Munro, Lockwood Graham

Lockwood, or Lock as he was known to his mates, was born in Toowoomba, Queensland on the 22nd December 1917. He enlisted in the RAAF in Brisbane on the 8th November 1940.

After his initial training and passing out of No. 57 OTU at RAF Hawarden in Wales, Lock was posted to 457 Squadron in January 1942. At that time, the Squadron was based at Andreas on the Isle of Man. 

The Squadron had had a slow introduction to active operations. Declared operational on the 7th August 1941, it escorted convoys and patrolled over the seas to Britain’s west, but much of its time was devoted to training. The Squadron effectively became an operational training unit, preparing Spitfire pilots for other squadrons, particularly 452 Squadron RAAF, that were more actively engaged.

With the imminent return of 452 Squadron to Australia, 457 Squadron was redeployed for more active service with 11 Group at Redhill, just south of London, on the 22nd March 1942. For the next two months, it conducted patrols over southeast England and the English Channel, and escorted bombing raids and conducted sweeps to engage enemy aircraft in the skies above occupied France and Belgium.

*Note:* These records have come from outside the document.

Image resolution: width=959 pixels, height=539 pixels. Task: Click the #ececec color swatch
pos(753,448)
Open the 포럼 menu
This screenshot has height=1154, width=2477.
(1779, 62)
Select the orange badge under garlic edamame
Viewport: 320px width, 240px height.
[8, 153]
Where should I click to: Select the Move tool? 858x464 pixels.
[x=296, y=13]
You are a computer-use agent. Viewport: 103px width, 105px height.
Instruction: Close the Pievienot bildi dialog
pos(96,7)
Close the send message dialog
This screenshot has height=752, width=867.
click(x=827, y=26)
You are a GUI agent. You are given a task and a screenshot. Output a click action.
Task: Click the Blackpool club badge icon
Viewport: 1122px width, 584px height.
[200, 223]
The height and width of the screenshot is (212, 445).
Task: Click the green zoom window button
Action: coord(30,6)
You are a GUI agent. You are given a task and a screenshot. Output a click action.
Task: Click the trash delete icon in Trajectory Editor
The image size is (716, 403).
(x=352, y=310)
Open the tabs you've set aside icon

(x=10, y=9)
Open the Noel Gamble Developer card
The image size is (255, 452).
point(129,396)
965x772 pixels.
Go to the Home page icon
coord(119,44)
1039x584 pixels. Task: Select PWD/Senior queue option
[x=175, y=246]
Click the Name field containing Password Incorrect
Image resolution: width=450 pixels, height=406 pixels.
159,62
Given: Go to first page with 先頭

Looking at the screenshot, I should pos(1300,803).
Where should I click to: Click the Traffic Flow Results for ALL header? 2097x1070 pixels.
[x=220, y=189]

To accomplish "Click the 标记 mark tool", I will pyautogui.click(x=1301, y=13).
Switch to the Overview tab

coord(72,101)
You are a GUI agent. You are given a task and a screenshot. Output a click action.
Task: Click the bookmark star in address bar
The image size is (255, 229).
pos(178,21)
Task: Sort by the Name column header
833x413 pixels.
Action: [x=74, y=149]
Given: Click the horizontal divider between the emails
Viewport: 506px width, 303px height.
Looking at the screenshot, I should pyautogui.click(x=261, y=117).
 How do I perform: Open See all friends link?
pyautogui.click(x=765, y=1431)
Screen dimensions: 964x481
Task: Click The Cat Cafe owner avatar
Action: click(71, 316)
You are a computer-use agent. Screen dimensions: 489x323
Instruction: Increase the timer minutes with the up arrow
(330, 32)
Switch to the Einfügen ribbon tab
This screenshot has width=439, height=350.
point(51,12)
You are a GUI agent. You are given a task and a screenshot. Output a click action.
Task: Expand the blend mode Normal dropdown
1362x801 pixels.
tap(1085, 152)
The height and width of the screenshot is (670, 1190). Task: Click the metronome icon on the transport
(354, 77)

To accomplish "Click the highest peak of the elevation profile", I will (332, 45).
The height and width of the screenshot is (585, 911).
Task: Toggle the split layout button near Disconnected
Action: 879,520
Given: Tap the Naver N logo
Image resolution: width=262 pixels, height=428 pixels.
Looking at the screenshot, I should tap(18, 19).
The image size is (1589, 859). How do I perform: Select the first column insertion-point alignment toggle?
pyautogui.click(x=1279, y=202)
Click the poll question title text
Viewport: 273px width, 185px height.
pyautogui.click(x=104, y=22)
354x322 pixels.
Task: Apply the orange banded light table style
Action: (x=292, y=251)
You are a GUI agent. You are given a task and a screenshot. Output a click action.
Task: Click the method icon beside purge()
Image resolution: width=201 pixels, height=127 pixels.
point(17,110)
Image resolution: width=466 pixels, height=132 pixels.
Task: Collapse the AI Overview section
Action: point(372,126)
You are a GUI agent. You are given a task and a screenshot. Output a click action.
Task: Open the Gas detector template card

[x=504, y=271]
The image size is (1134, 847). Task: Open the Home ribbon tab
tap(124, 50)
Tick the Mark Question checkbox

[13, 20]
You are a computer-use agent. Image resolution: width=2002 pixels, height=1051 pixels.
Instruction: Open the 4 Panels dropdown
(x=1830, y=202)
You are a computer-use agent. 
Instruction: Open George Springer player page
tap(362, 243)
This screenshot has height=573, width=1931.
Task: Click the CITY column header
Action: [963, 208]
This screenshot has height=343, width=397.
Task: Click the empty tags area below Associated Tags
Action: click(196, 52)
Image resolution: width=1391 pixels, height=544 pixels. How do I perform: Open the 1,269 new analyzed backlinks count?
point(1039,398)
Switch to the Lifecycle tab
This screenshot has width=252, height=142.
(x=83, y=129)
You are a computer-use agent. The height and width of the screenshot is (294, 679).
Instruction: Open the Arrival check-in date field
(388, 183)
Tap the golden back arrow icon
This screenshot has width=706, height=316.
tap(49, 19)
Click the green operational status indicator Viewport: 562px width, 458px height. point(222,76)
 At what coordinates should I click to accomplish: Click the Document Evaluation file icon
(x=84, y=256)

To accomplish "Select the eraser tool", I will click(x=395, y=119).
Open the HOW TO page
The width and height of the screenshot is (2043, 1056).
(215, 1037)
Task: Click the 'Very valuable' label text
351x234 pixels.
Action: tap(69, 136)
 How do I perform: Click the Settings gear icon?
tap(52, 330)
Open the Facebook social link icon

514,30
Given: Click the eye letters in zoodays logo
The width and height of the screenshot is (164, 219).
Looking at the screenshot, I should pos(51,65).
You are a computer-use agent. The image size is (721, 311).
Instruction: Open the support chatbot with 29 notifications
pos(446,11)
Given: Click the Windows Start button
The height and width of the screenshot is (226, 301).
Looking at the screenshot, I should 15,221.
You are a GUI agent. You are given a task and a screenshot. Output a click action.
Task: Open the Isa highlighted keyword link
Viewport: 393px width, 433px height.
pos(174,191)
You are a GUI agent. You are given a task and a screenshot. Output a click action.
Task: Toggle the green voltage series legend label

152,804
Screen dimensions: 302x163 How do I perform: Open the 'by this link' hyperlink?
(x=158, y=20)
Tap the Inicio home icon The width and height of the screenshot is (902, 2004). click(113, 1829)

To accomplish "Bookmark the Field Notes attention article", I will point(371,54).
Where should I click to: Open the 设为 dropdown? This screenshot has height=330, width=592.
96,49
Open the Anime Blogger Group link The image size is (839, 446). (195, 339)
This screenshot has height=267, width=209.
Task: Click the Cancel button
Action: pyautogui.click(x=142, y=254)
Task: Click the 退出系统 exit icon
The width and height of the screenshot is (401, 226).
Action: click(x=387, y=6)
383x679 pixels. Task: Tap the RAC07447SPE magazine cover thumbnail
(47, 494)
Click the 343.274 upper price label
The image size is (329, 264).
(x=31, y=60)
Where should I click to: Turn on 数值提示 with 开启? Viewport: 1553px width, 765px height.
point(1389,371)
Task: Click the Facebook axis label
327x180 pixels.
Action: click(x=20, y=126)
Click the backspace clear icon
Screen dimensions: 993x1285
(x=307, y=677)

Under orders to return to Australia, 457 Squadron withdrew from operations in Britain on the 28th May 1942. It sailed for home on the 21st June, arrived in Melbourne on the 13th August 1942, and re-assembled at Richmond on the 6th September 1942. The Squadron then began refresher training at Richmond with a motley collection of aircraft, its Spitfires having being commandeered in transit by the Royal Air Force in the Middle East. MUNRO L. G. Pic 6

Lock was still with the Squadron when it returned to front-line service on the 20th January 1943. It became part of No.1 Fighter Wing defending Darwin and was initially based at Batchelor in the Northern Territory. The Squadron relocated to Livingstone on the 31st January 1943. While there, it was re-equipped with an updated version of the Spitfire, imported from Britain, which arrived in a grey and green camouflage scheme. This led to the Squadron nicknaming itself the “Grey Nurse Squadron” and adorning its aircraft with a distinctive shark’s mouth on the nose. 

Lock became a Flying Officer in March 1943 and remained with the Squadron until September of that year. Later, he attended No. 8 OTU RAAF at Parkes and was posted back to 457 Squadron in June 1945.

At that stage of the War, 457 Squadron was participating in the Borneo Campaign as part of No.81 Wing. On the 17th June 1945, its Spitfires departed Morotai for Labuan Island off the north-west coast of Borneo and commenced operations two days later alongside 76 Squadron RAAF. Their primary roles were to provide air support to Allied troops in the area and air defence for the island. Operations against the Japanese continued until the Squadron  mounted its last operational sorties on 13 August, two days before the Japanese surrender. Lock was a Flight Lieutenant and B Flight Commander by then, and on the 19th October he was one of 15 pilots to fly their Spitfires back to Australia from Labuan, as seen in the photo. Only ten of the aircraft arrived safely at Oakey, Queensland, on the 31st October, after making stops at Zambonga, Morotai, Biak, Tadji, Finschhafen, Port Moresby, Higgins and Townsville.

MUNRO L. G. Pic 3The group photo is of Lock with some other pilots of 457 Squadron pilots at RAF Station Redhill. From left to right: 402750 Sergeant Marshall Edmund Parbery (later lost on operations on 27 April 1942); 404405 Pilot Officer D.R. Edwards; 402740 Sergeant Gordon Lindsay Charles Gifford (later killed on operations on 2 May 1943 in the Darwin area); 402726 Sergeant Arthur Bolwell Burgess (later lost on operations 4 April 1942); 404807 Sergeant Lockwood Graham Munro; 400458 Sergeant Alfred Henry Blake (later killed on operations off Darwin 28 May 1943); 403341 Sergeant Thomas Findlay Clark; 404337 Pilot Officer Alfred Glendinning. The other photo is of Lock in the cockpit of a Spitfire, taken somewhere in the Northern Territory. 

Lock was the essence of a fighter-pilot; solid, dependable, well-liked by his fellow pilots and his ground crew. Vince Conant, who updated this biography, said that his father, an LAC with the Squadron, once pointed to the autographed photograph in his album and said, “Pilots like Lock were the backbone of the squadron”.

Lock was one of the last pilots remaining when 457 Squadron was disbanded on the 7th November 1945. He was finally discharged on the 10th January 1946.